Tarefas do exercício:
• A. Copie o trecho do texto sobre o governo Bolsonaro que começa em "Os pobres, os" e termina em "se possível, matar.", renomeando "novo governo" como "próximo governo".
• B. Segundo o texto sobre o governo Bolsonaro, como é definido o fascismo?

======== Texto do exercício ========

Os mais sensatos classificam o governo Bolsonaro, que se instalará a partir do primeiro dia de 2019 como o de um regime de extrema-direita, ou seja, neo-fascista. Fascismo é o sistema político que pretende resolver os problemas matando parte da população.
Os pobres, os excluídos e os políticos que ajudam os menos favorecidos já estão preocupados, pois perderão com o novo governo. Mas existem classes que serão muito bem poupadas e que demonstram não apenas otimismo em relação ao governo Bolsonaro como se sentem livres e impunes para agredir e se possível, matar.
Fora os integrantes mais sensatos da burguesia e a parte mais altruísta da classe média, aqueles que se encontram em relativa estabilidade financeira não estão um pouquinho preocupados com a chegada de um neo-fascista ao poder no Brasil. Bolsonaro não vai perseguir os bem-nascidos.

======== Dados ========

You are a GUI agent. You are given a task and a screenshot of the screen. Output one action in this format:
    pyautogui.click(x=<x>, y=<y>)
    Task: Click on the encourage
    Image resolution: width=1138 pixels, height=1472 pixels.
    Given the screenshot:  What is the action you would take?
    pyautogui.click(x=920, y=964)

========

Soluções por tarefa:
• A.
Os pobres, os excluídos e os políticos que ajudam os menos favorecidos já estão preocupados, pois perderão com o próximo governo. Mas existem classes que serão muito bem poupadas e que demonstram não apenas otimismo em relação ao governo Bolsonaro como se sentem livres e impunes para agredir e se possível, matar.

• B. O fascismo é o sistema político que pretende resolver os problemas matando parte da população.